Llamo al padre de Iago; no me hace muy feliz después de nuestro primer y último encuentro, pero ahora tengo una buena excusa, su amigo Roi ha desaparecido. Me pongo de pie, porque las llamadas difíciles siempre prefiero hacerlas paseando.

—¿Tomás? Soy Raquel Valero, la tutora de su hijo.

—Dígame.

—Hoy Iago no ha venido a clase. Y su amigo Roi, tampoco, y la madre está preocupada, ya que no fue a dormir.

—¿Y a mí qué me cuenta?

—Era por si sabía algo, ¿Iago está en casa?

—Con unas décimas de fiebre. O eso dice. Yo creo que es más cuento que otra cosa, pero muy buena cara no tiene así que le he dejado quedarse.

—¿Haría el favor de preguntarle si sabe algo de su amigo?

—¿Ahora? Es que salía ya para el trabajo.

—Si me hiciera el favor...

Refunfuña.

—Está bien, está bien... Espere. No cuelgue.

Al minuto vuelve a hablarme.

—Que no tiene ni idea, dice. Que no le ve desde las clases de ayer.

—Muchas gracias —le digo sin evitar un tono de fastidio.

Tomás ni se despide y cuelga. ¿Dónde se habrá metido Roi? No me quiero preocupar, pero... ¿debería?

Mi siguiente clase es a las cuatro de la tarde, así que decido quedarme a comer en cualquier lugar del pueblo. Isa se ofrece a comer conmigo, pero pongo una excusa, he quedado con mi marido, le digo. No quiero tener que estar disimulando con ella un ánimo que no tengo, y mucho menos hacerle partícipe de todo lo que me ronda por la cabeza.

Me meto en el primer bar que tiene menú del día y que está alejado de la zona del instituto para no encontrarme con ningún compañero. ¿Qué debo hacer a continuación? ¿Debería ir a casa de Iago? ¿Llamar de nuevo a la madre de Roi para ver si ya tiene noticias de su hijo? O decidir de una vez cómo abordar todo el asunto de Germán. Pero no consigo llegar a ninguna conclusión. Apenas pruebo bocado y vuelvo al instituto sin ganas de dar mi clase y sin poder concentrarme en el temario.

Logro acabar con más pena que gloria la hora con los de primero. Y cuando ya estoy bajando las escaleras para salir del edificio, oigo a Marga llamándome.

—Raquel, ven.

Me lleva hasta la sala de profesores. Allí hay varios compañeros con cara de circunstancias.

—¿Qué pasa?

—Roi Fernández, uno de tus alumnos...

—Sí, ¿qué pasa?

—Está en el hospital ingresado.

—¿En el hospital? ¿Y eso? —pregunto bastante alarmada. Porque que ingresen a un alumno en el hospital no es una noticia que debiera provocar estas caras entre los profesores.

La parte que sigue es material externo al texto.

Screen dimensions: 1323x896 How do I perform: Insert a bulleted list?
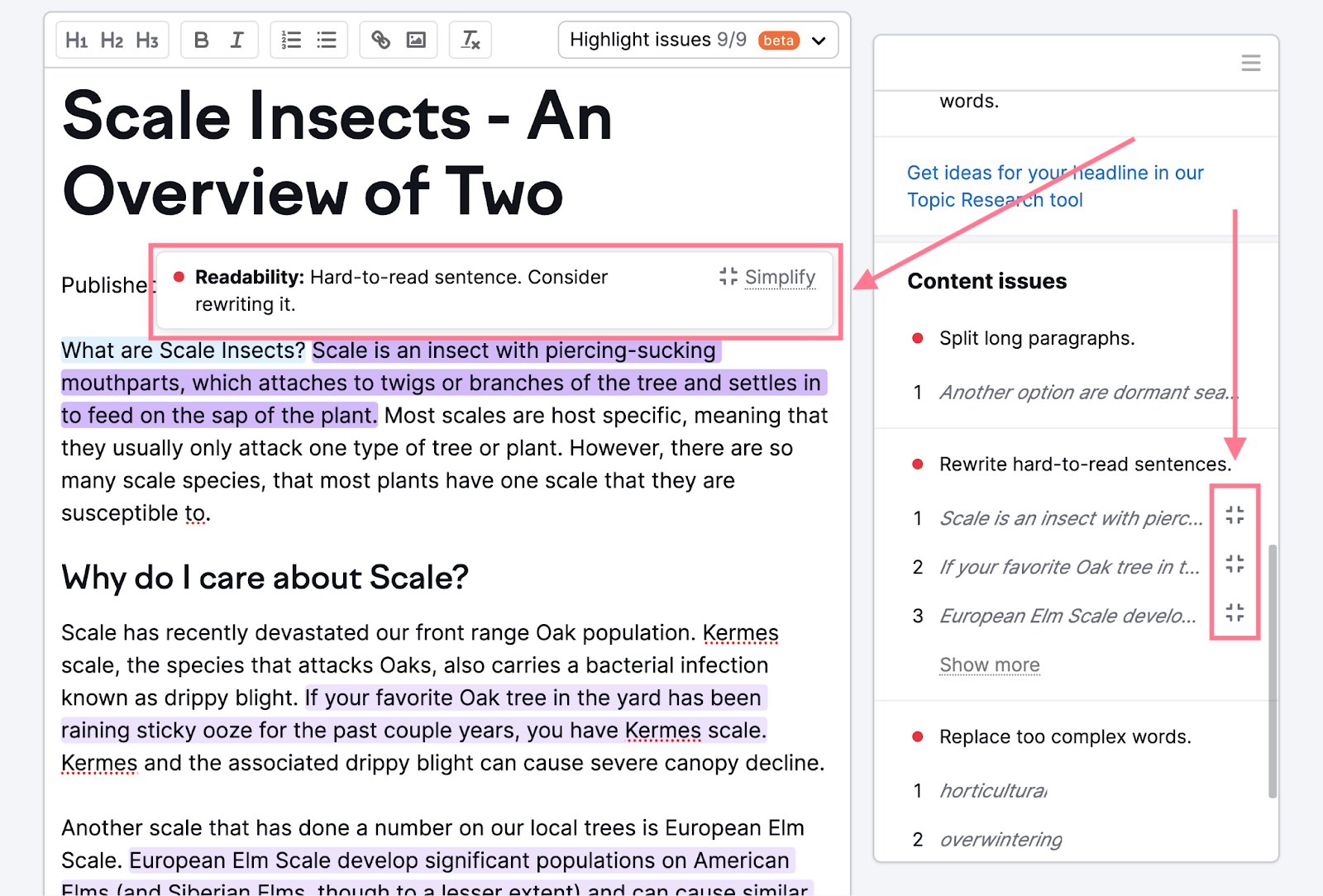[327, 40]
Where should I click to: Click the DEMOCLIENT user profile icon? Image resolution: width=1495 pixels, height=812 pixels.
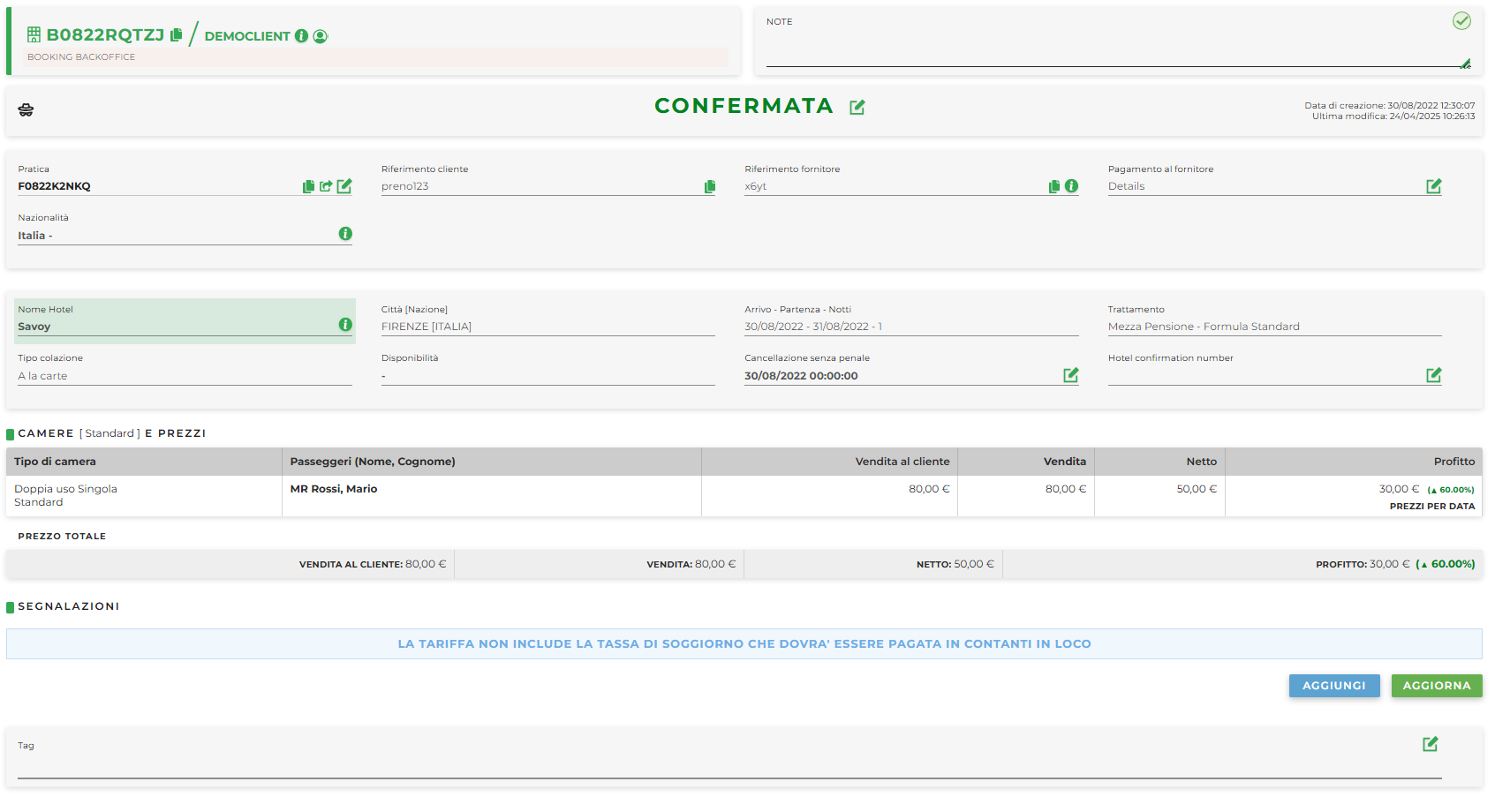tap(321, 36)
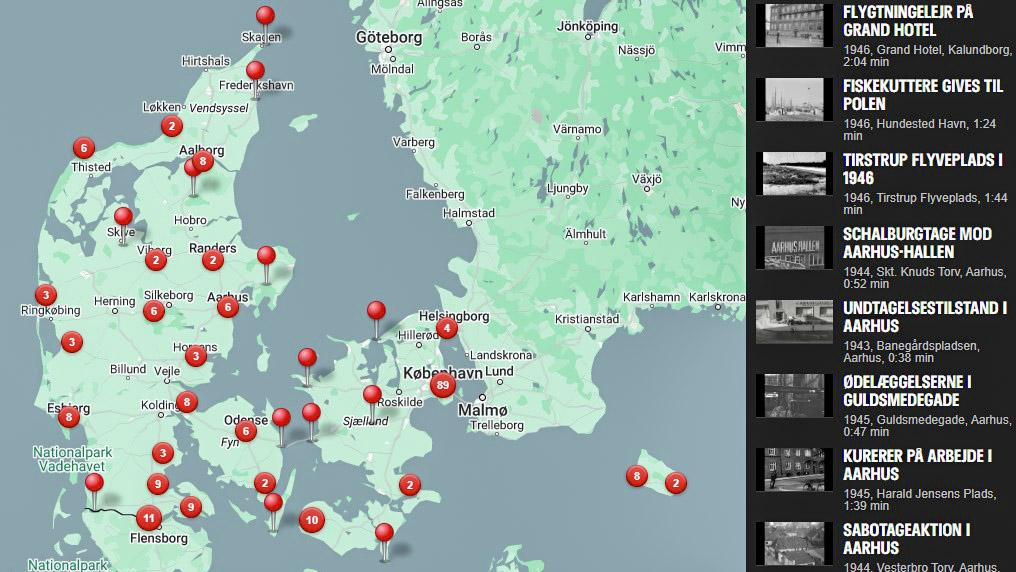Select the single pin marker at Skagen
Screen dimensions: 1016x572
265,17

—No sabemos muy bien, pero le han dado una paliza.

—¿Qué?

—Y luego le han atropellado.

—¿Cómo? Pero no tiene ningún sentido.

—Aún están tratando de imaginarse qué pasó. Pero al parecer tiene golpes que no han podido ser por el atropello.

—¿Está muy grave? —pregunto con miedo. Viendo la actitud de los profesores me temo la respuesta.

—Mucho.

—¿En qué hospital está?

—En el hospital universitario de Ourense.

—Estoy sin coche. Mierda. ¿Quién me lleva hasta allí?

Marga se ofrece. Salimos del aula de profesores.

—Raquel, hay algo que no he contado ahí dentro. Para que no se corra la voz o para no alarmarlos más de la cuenta.

—¿Qué es?

—Alguien lo llevó hasta la entrada de urgencias, lo abandonó allí en la puerta y se dio a la fuga. Yo creo que han intentado matarlo y luego se arrepintieron. No sé.